Given request = How many lines of the material below contain the string "height"? Reply with the number alone.

::::

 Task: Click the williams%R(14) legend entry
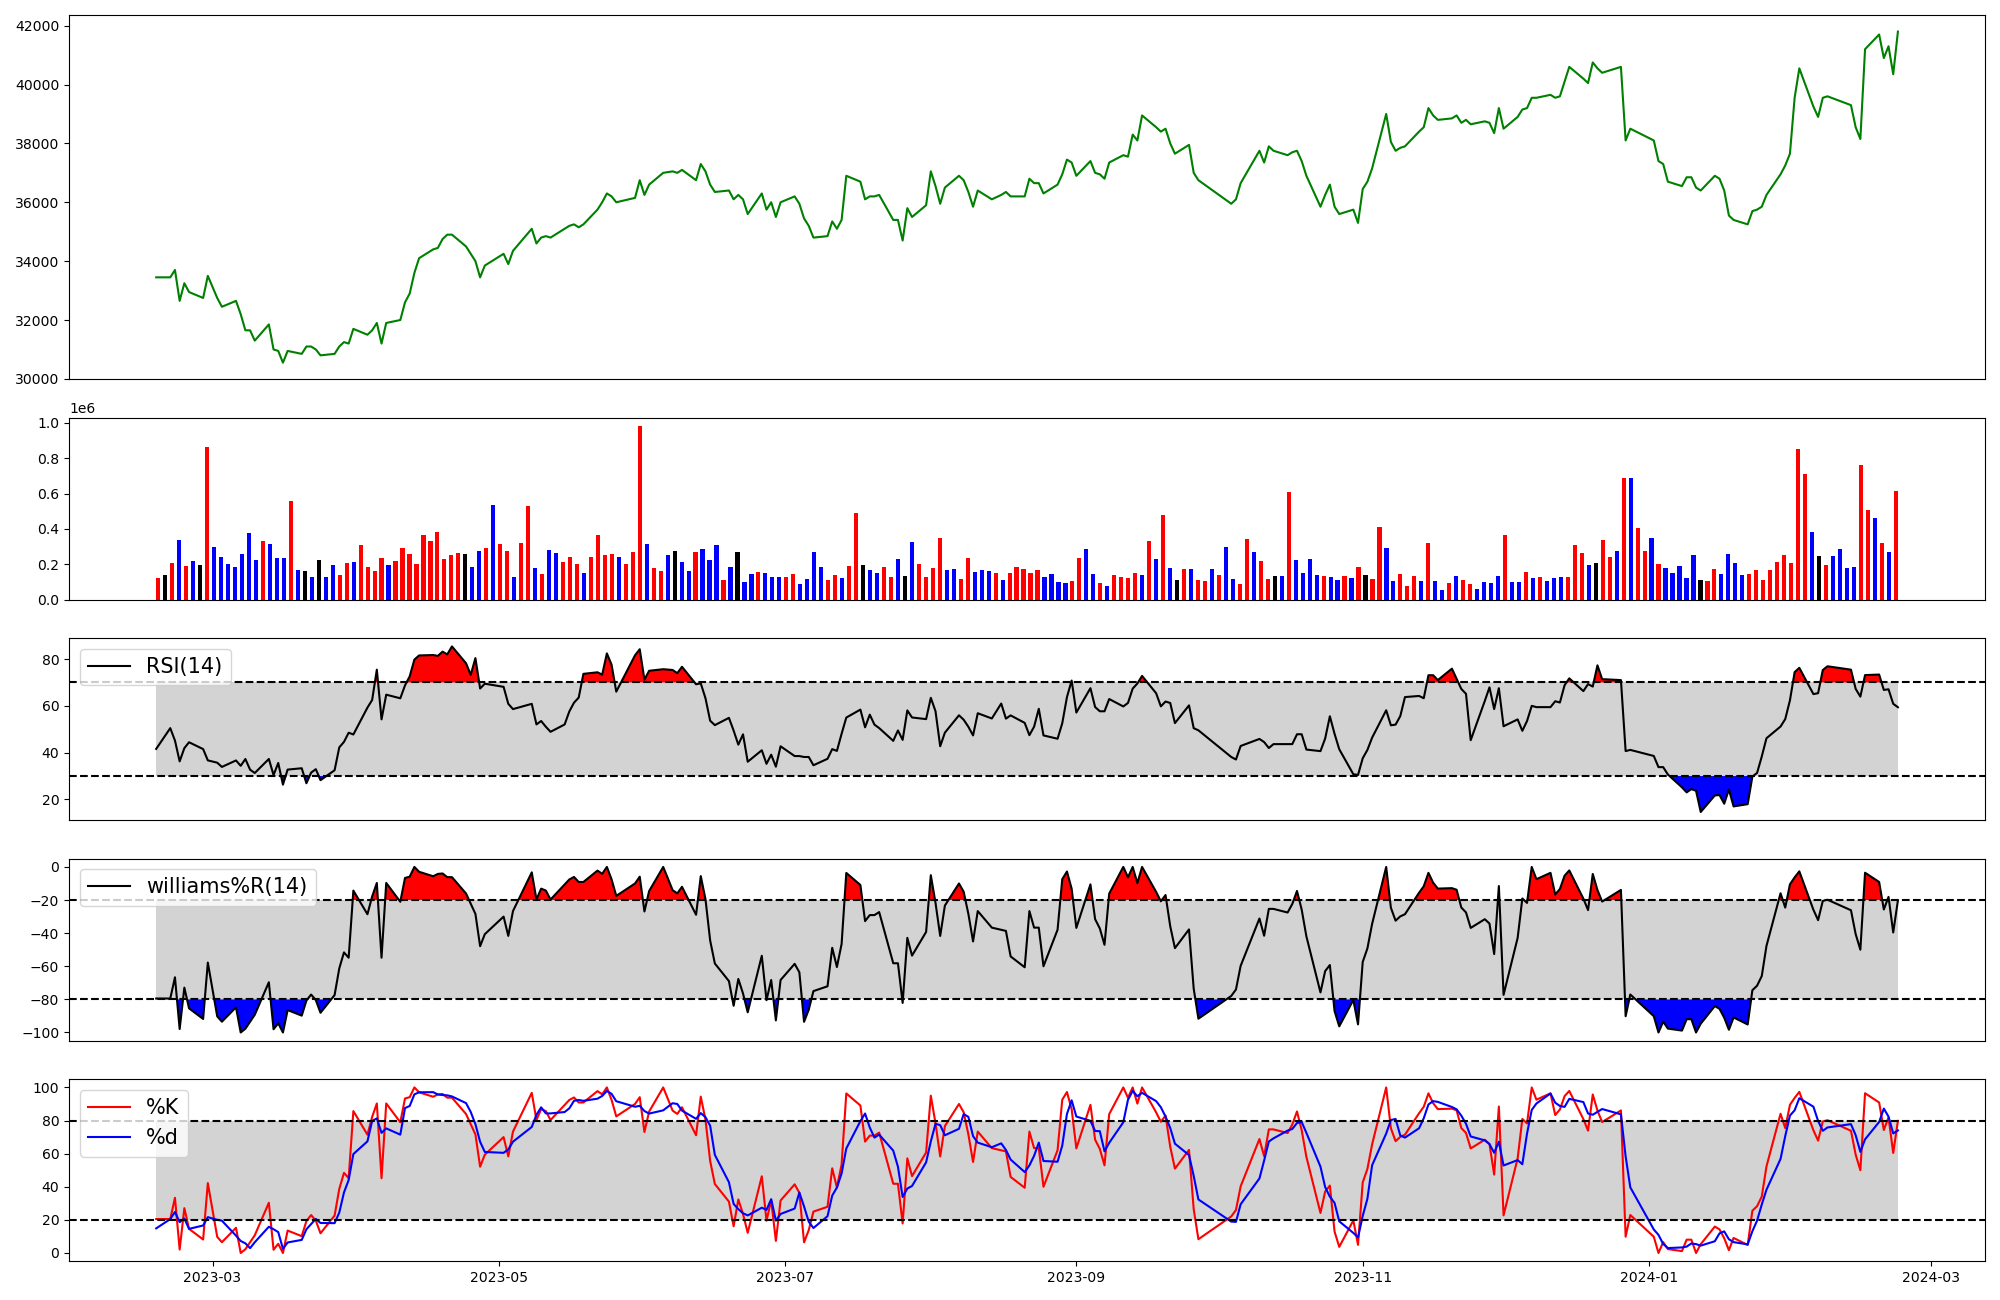pyautogui.click(x=226, y=886)
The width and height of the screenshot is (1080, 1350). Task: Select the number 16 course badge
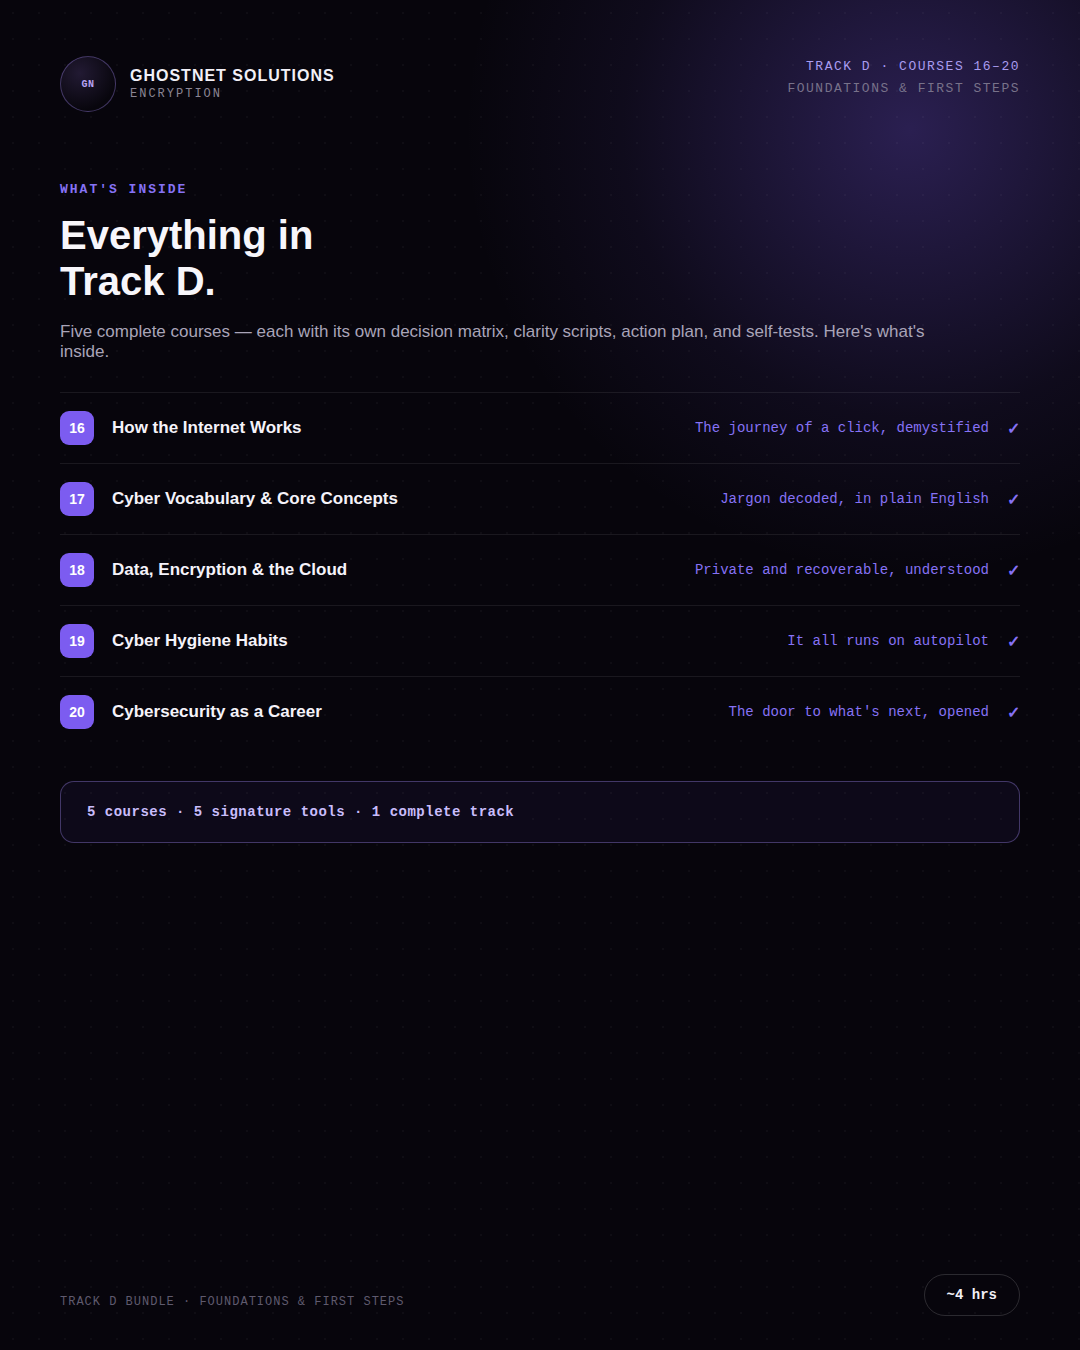[77, 428]
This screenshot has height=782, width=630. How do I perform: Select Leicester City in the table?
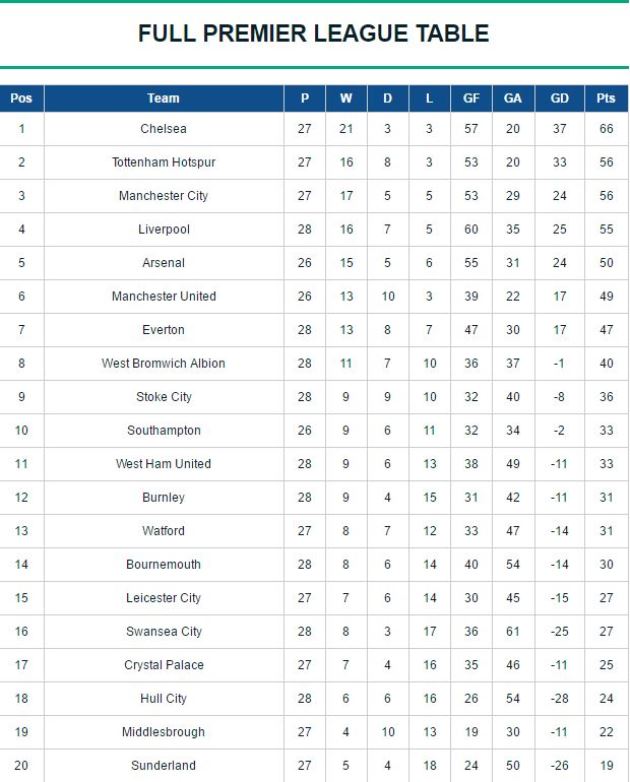click(x=164, y=598)
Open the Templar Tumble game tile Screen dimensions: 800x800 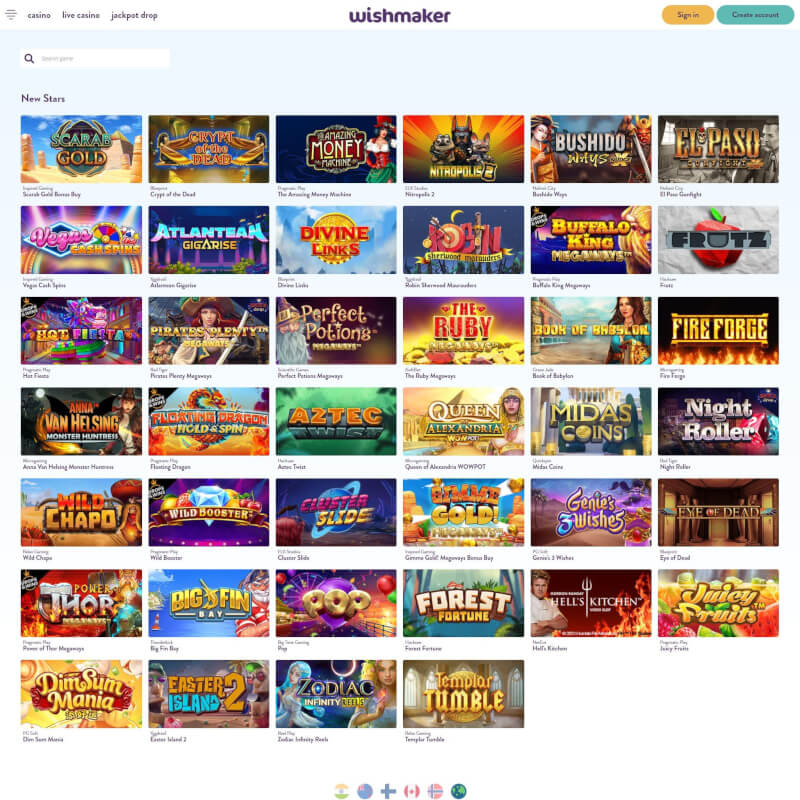(x=463, y=694)
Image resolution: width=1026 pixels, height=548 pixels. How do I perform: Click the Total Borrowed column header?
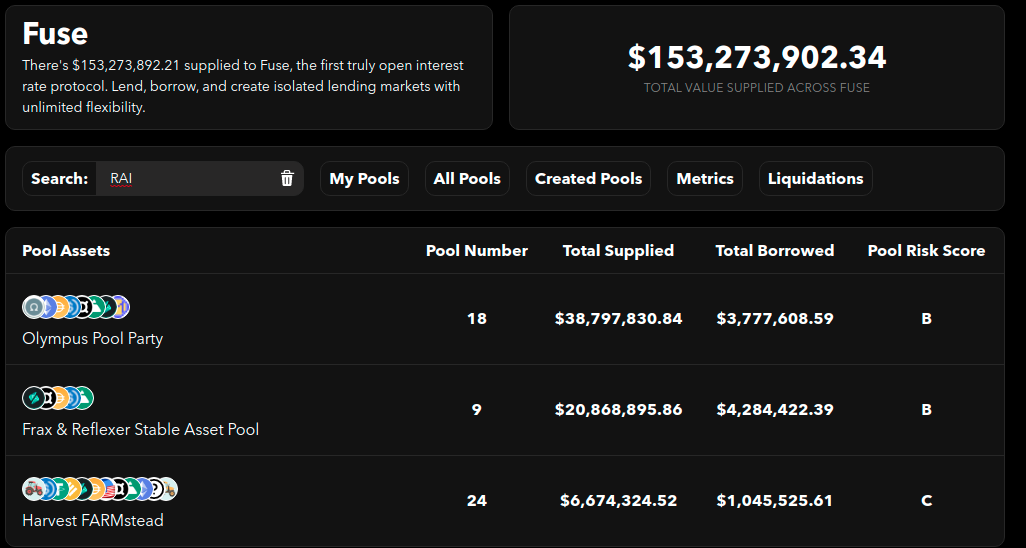click(x=774, y=251)
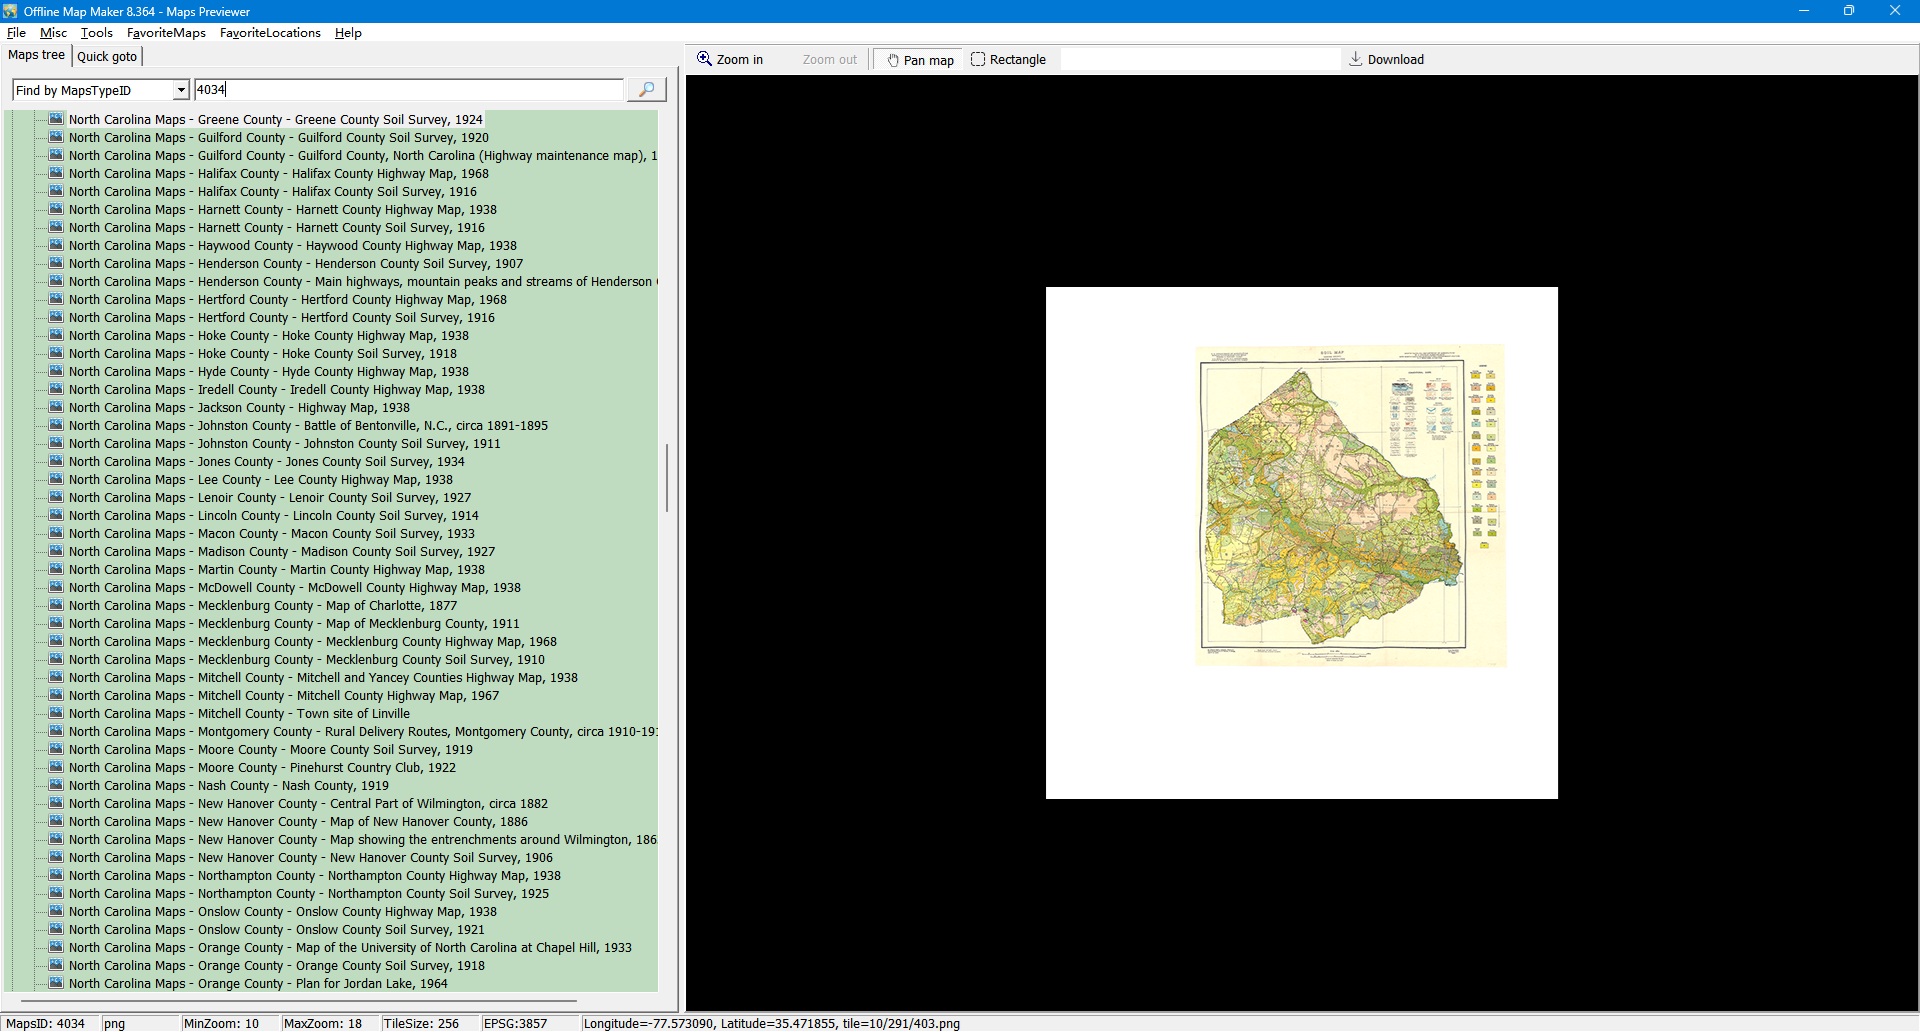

::::

The result = 3